Today’s SMBC is pure Languagehattery. Punch line: “My grandpappy weren’t no speaker of Proto-Indo-European!” (Thanks, Sven!)


  1. J.W. Brewer says

    Divine credit may be due for it, but the existence of multiple human languages is not necessarily a beneficent act of creation like the wide range of flora and fauna available for us to eat or otherwise use, but was rather a divine punishment for, or perhaps merely precaution against, human hubris, as explained in the 11th chapter of Genesis. Fortunately, God in due time caused it to come about that the whole of humanity would either know koine Greek or be reachable by someone who did, meaning that if He moved past his particularistic fascination with Semitic tongues and arranged for His messages to be disseminated in Greek, the disadvantages stemming from the earlier division of tongues could be overcome. (A flashier alternative approach was demonstrated on the Day of Pentecost, but “let’s just make sure everyone learns Greek or has access to someone who has” was simpler to scale up.)
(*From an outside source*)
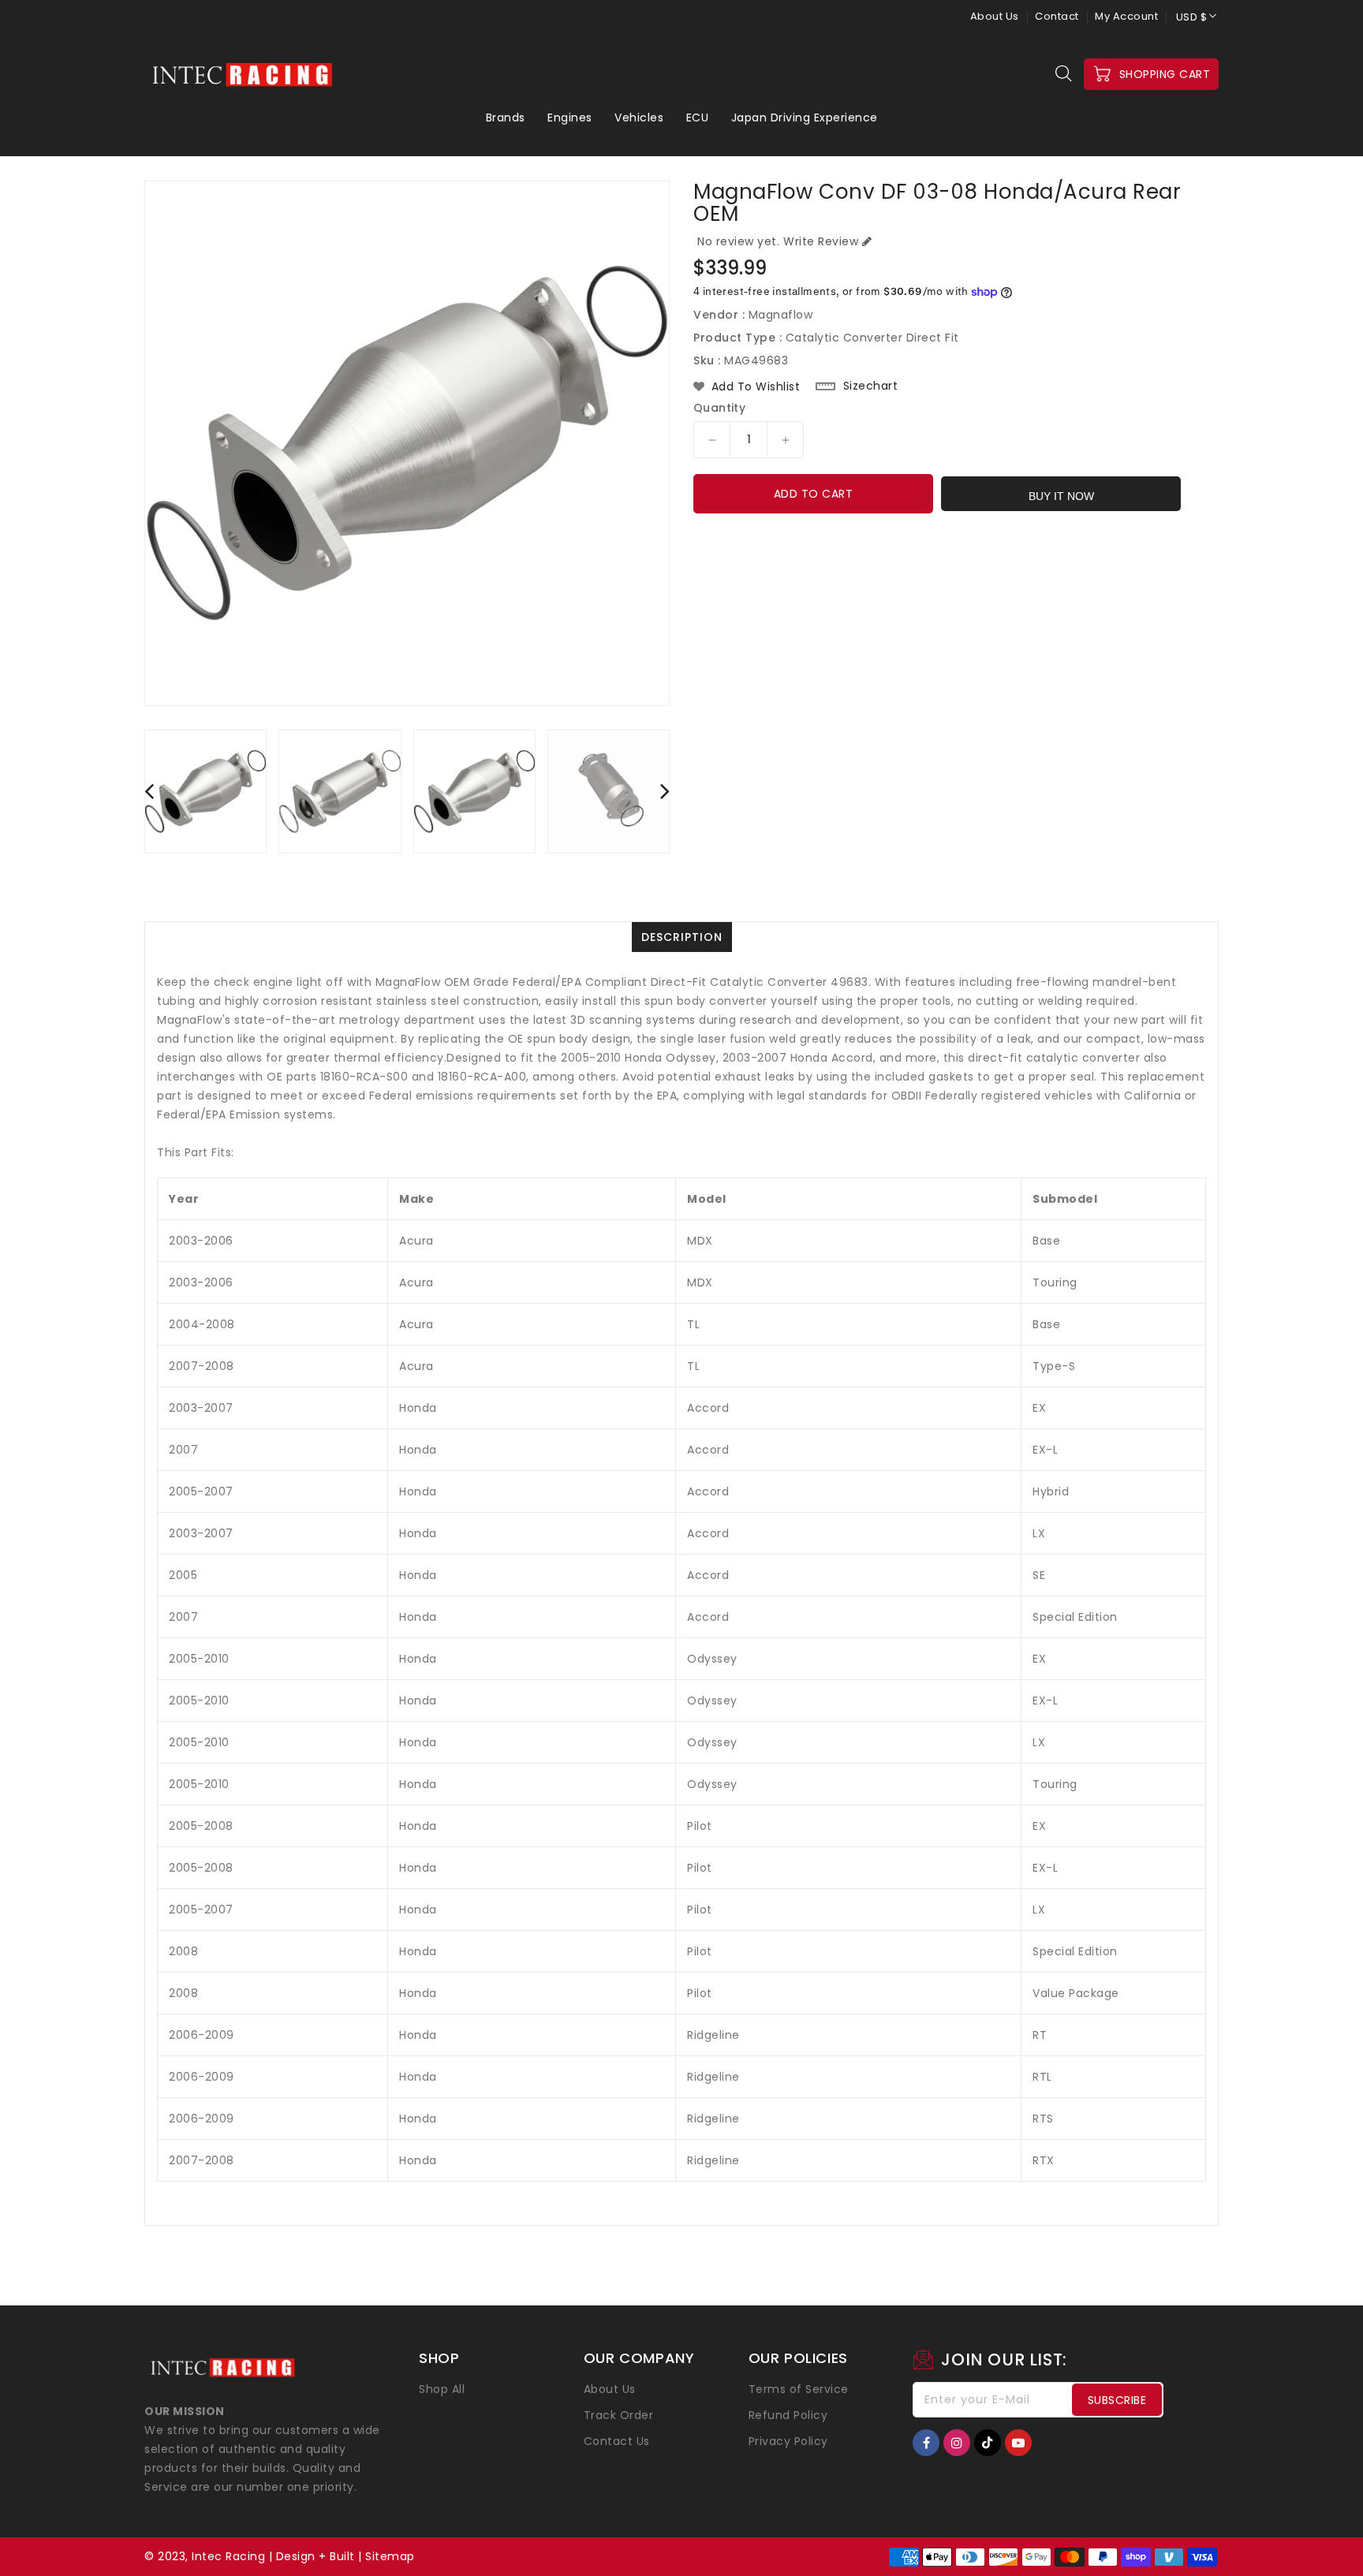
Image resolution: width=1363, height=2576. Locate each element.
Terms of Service (799, 2389)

  2. So what you’re saying is, your grandpappy were a speaker of koine Greek.

  3. J.W. Brewer says

    I regret to say both of my grandpappies were trained as scientists and/or engineers and thus primarily in the vulgar tongue, but on some Sundays of their lives they paid respectful if intermittent attention to sermons delivered by fellows who had at least had a smattering of the koine at seminary and (for certain generational cohorts of such preachers) probably before.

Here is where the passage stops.